Dataset entries:
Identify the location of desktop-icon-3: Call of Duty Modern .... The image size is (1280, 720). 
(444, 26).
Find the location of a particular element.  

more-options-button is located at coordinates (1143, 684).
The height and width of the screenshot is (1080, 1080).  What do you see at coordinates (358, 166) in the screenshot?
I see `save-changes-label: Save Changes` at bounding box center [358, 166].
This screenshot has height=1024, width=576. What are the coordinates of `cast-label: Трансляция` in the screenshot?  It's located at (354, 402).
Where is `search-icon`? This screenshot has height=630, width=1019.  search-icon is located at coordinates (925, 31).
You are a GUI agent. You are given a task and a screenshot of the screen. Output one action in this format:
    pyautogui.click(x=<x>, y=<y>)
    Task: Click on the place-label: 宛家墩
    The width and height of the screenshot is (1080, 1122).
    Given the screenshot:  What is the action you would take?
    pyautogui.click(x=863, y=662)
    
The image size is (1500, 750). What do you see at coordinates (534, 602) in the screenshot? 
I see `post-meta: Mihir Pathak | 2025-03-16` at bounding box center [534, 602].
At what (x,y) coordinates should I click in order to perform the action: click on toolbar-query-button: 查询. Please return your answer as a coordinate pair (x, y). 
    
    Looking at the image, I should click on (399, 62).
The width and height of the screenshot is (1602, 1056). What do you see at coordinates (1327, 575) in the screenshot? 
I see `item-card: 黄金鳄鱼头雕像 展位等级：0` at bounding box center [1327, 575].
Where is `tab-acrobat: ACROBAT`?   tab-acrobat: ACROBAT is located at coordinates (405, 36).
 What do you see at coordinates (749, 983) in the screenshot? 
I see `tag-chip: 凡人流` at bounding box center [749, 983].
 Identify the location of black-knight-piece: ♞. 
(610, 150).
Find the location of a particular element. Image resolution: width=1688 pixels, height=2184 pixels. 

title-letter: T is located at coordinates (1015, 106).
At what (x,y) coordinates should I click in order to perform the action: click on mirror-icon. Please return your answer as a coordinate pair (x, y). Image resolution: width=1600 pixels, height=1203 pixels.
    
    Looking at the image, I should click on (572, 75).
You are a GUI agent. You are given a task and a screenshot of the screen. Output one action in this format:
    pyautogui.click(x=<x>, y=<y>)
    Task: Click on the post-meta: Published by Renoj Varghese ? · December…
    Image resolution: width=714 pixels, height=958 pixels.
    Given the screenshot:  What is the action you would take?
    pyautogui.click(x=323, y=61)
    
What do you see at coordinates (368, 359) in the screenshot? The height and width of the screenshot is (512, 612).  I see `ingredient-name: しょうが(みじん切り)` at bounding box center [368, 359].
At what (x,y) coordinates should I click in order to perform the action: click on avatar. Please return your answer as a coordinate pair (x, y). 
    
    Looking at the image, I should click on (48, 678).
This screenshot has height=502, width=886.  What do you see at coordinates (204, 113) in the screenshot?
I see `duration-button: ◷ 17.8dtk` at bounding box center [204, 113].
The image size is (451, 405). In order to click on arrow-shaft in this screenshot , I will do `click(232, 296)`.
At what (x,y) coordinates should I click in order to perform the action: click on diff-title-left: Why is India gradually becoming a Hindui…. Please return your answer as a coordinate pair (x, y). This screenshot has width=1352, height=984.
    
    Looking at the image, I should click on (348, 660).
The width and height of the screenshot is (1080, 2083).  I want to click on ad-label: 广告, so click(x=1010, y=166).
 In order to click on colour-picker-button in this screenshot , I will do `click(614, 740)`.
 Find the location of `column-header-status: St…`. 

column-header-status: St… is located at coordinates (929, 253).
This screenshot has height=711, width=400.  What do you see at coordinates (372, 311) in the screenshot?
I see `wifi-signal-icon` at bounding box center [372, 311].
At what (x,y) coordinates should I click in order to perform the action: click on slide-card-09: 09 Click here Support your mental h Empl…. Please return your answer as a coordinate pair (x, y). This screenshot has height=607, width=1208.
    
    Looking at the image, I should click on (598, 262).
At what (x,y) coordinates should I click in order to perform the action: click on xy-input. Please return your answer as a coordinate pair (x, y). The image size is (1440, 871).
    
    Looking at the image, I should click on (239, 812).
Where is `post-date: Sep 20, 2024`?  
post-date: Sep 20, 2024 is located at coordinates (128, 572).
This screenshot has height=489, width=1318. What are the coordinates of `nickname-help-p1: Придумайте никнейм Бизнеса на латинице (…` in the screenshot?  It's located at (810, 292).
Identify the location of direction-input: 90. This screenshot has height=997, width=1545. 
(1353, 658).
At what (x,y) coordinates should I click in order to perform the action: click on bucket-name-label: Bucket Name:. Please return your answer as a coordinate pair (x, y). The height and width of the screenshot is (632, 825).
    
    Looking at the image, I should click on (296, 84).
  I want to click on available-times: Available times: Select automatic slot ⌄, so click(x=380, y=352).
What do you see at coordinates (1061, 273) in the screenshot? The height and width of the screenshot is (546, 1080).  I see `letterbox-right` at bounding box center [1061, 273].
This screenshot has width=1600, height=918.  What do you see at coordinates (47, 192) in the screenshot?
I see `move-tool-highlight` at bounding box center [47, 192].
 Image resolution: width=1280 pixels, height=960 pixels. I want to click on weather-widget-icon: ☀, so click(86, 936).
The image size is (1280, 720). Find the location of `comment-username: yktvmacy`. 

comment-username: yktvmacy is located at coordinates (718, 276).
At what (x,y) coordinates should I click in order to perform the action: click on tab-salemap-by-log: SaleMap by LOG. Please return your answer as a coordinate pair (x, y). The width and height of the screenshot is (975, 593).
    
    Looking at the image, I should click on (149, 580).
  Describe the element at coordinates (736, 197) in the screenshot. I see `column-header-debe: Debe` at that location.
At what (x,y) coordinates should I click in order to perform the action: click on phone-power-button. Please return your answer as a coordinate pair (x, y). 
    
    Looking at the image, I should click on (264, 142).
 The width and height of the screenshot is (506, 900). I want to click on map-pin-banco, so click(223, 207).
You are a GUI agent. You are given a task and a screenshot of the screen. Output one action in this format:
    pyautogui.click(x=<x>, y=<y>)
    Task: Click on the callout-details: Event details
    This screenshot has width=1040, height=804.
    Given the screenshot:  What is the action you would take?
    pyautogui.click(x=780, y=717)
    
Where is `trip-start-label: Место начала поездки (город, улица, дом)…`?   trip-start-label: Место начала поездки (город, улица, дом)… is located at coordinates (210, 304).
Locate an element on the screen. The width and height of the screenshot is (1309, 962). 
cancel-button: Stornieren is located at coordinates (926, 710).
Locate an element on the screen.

EXERCISE PROMPT: Lay out the records from the line with "This screenshot has height=502, width=886." to the line with "The width and height of the screenshot is (1080, 2083).", both included, as a Markdown table with a Row column holding the row number and a Line column holding the line. Leave out blank lines.

RESPONSE BELOW:
| Row | Line |
|---|---|
| 1 | This screenshot has height=502, width=886.  What do you see at coordinates (204, 113) in the screenshot? |
| 2 | I see `duration-button: ◷ 17.8dtk` at bounding box center [204, 113]. |
| 3 | The image size is (451, 405). In order to click on arrow-shaft in this screenshot , I will do `click(232, 296)`. |
| 4 | At what (x,y) coordinates should I click in order to perform the action: click on diff-title-left: Why is India gradually becoming a Hindui…. Please return your answer as a coordinate pair (x, y). This screenshot has width=1352, height=984. |
| 5 |     Looking at the image, I should click on (348, 660). |
| 6 | The width and height of the screenshot is (1080, 2083).  I want to click on ad-label: 广告, so click(x=1010, y=166). |